Data shown
--- START ---
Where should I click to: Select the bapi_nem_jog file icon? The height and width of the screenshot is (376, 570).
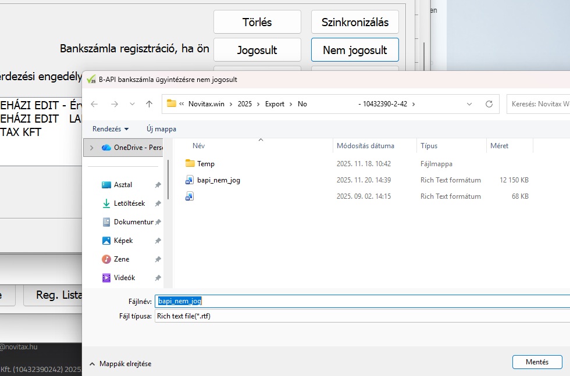(190, 180)
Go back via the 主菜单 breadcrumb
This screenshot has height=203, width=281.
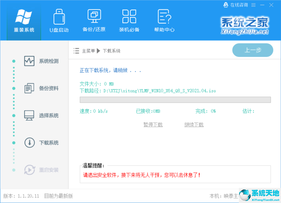pos(89,50)
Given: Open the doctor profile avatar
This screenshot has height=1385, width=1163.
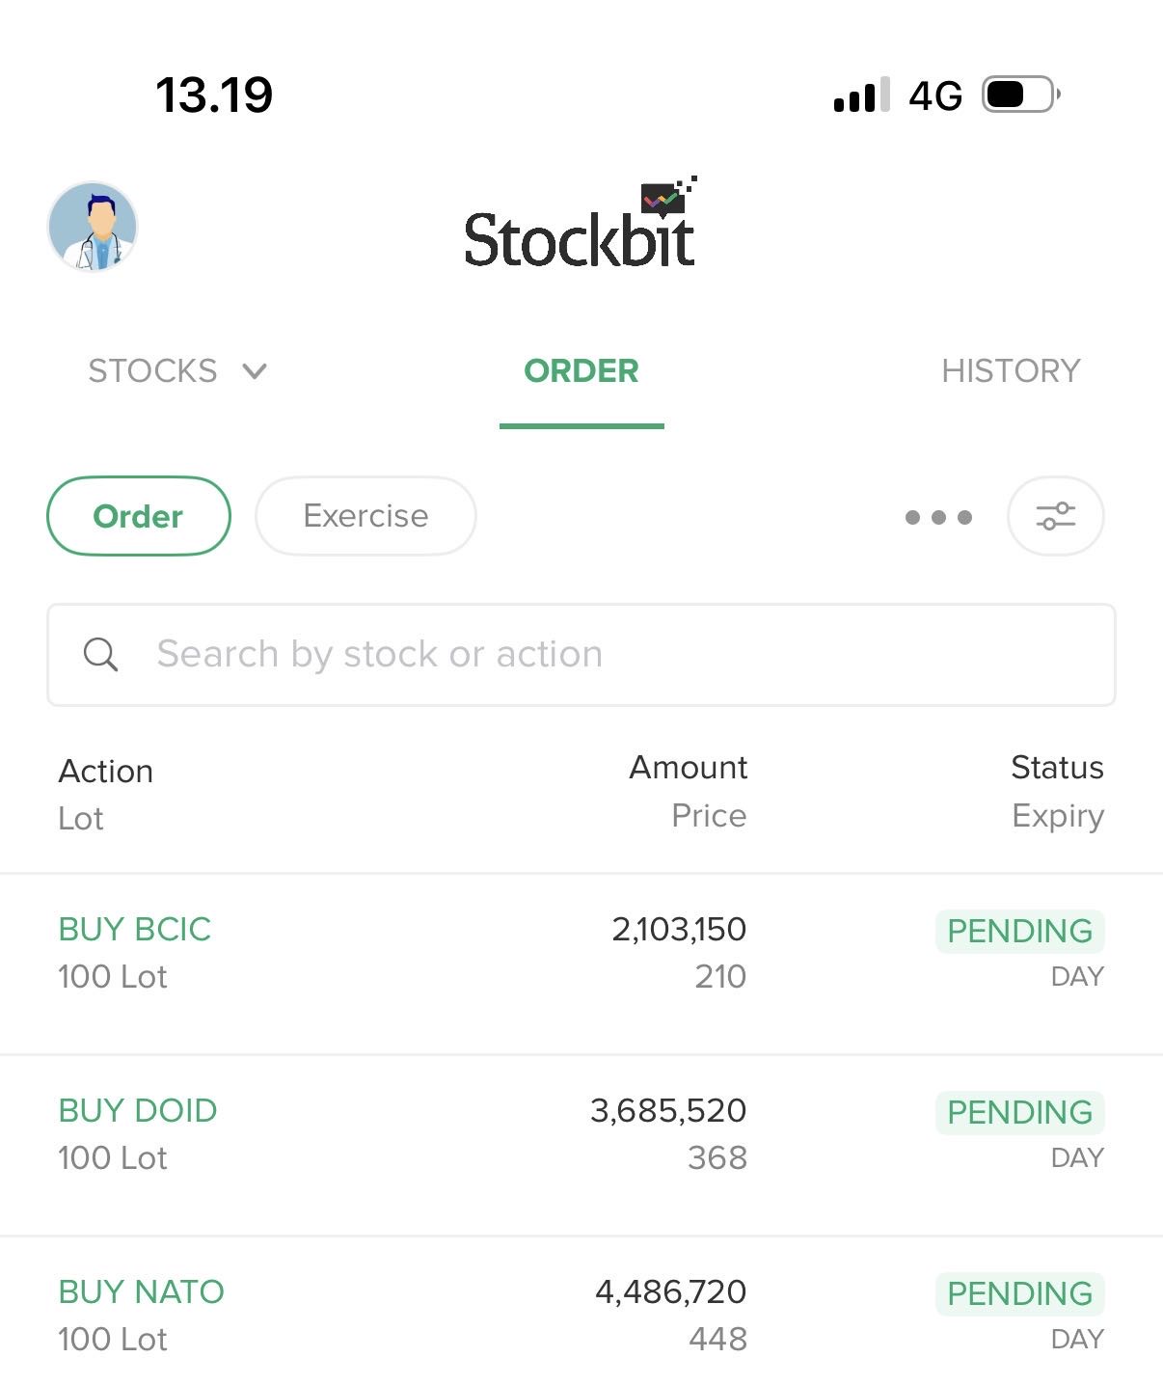Looking at the screenshot, I should click(x=93, y=228).
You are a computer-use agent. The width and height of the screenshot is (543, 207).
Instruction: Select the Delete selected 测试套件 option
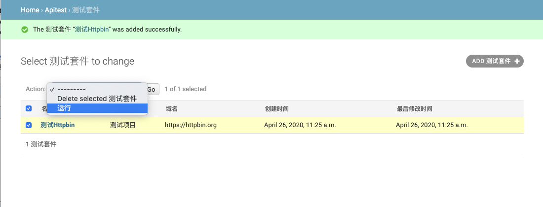coord(97,99)
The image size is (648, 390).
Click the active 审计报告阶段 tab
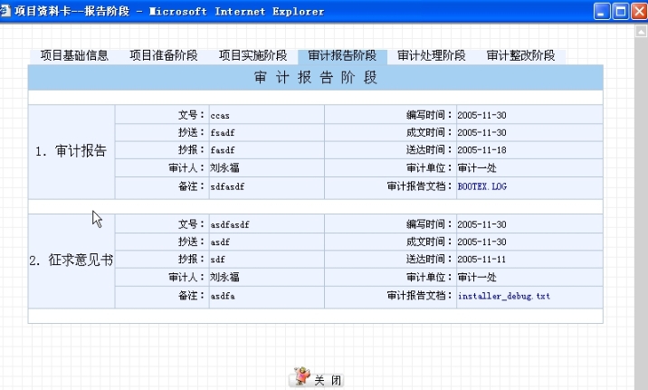(x=342, y=55)
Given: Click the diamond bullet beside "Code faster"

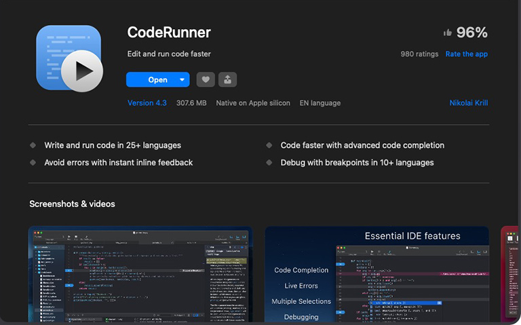Looking at the screenshot, I should pos(269,145).
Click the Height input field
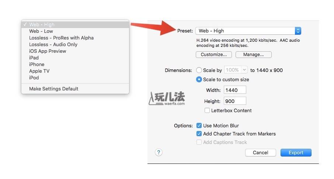The height and width of the screenshot is (179, 334). (x=235, y=101)
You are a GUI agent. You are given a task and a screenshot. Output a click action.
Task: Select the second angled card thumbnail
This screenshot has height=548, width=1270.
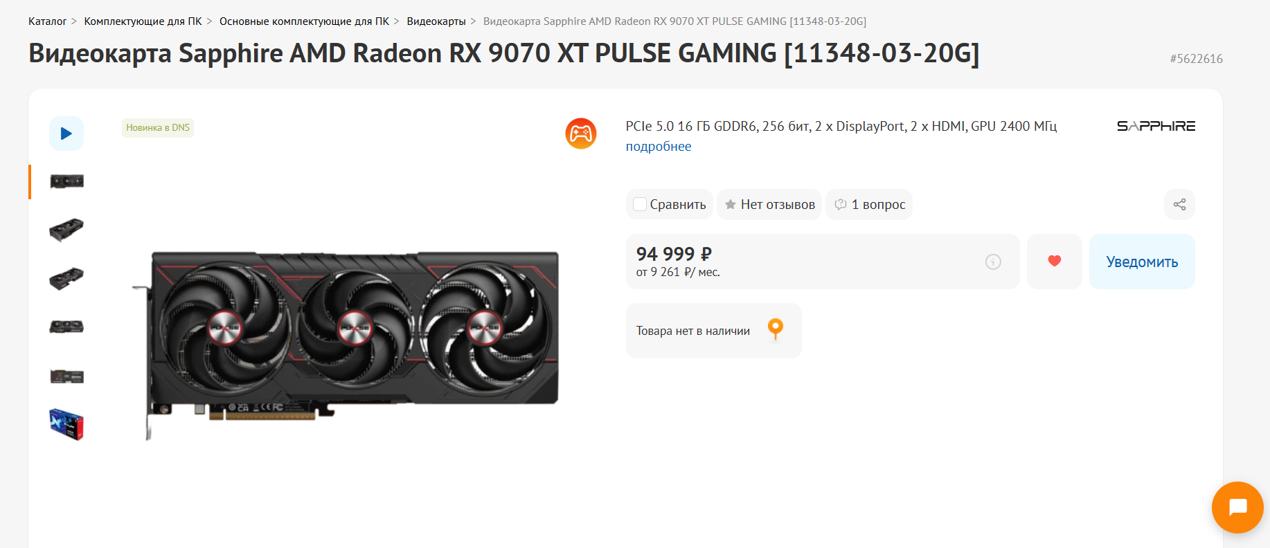[66, 279]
--- END ---
Would you filter the entries above and keep each line that has the word "agent"?

Result of this task
You are a computer-use agent. The width and height of the screenshot is (543, 207).
You are a GUI agent. You are given a task and a screenshot. Output a click action.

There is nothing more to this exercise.